- The problem:
Among the entries that follow, find the lines containing the string "Identify" and copy them.

- Listed entries:
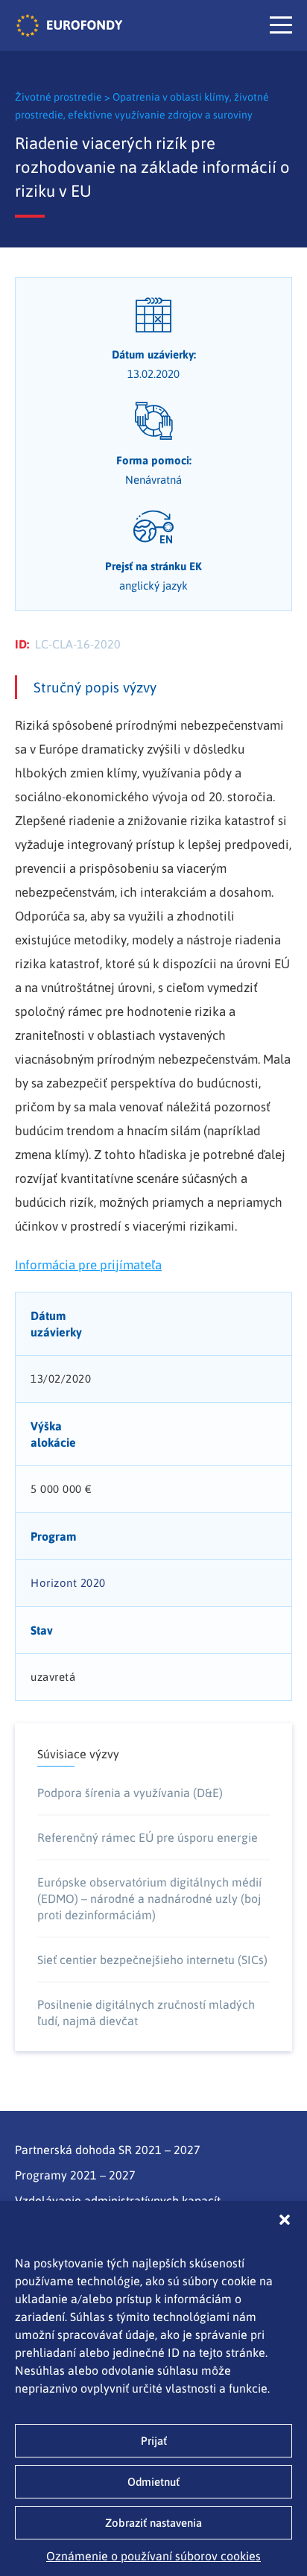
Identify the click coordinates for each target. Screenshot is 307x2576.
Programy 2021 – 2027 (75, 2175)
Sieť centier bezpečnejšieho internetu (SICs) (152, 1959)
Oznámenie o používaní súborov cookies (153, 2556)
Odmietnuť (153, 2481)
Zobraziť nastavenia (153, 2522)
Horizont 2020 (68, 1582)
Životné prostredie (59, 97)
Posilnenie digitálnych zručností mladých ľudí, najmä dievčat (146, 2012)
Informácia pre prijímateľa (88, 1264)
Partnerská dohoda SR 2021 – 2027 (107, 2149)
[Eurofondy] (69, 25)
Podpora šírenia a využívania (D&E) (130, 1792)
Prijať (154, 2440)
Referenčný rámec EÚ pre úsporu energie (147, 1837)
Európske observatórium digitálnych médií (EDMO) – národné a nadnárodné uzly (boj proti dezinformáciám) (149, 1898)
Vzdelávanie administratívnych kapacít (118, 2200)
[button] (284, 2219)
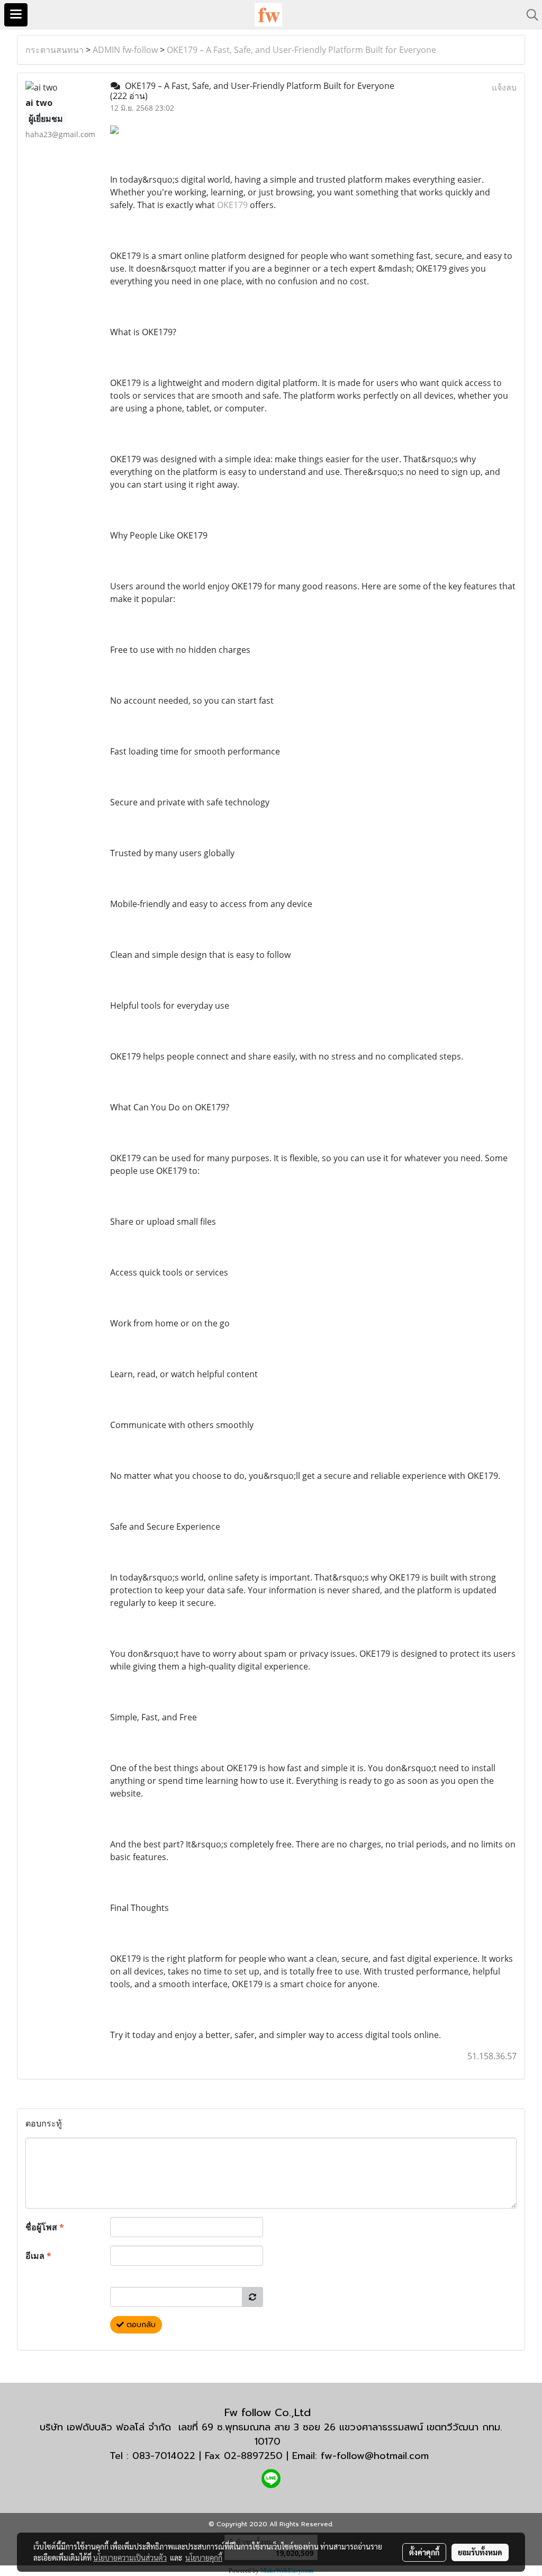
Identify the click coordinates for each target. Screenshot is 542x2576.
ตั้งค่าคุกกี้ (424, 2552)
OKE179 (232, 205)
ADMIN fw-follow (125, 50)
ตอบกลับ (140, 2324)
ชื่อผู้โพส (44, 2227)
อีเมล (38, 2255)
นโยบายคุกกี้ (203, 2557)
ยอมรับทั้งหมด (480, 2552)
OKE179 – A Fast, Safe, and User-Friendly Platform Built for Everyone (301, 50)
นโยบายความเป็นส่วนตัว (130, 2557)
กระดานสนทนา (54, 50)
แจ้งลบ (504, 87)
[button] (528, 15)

- Solution for this task:
Identify the click coordinates for each target. Screenshot is 307x2576.
Identify the click coordinates for each target. Screenshot is 542x2576.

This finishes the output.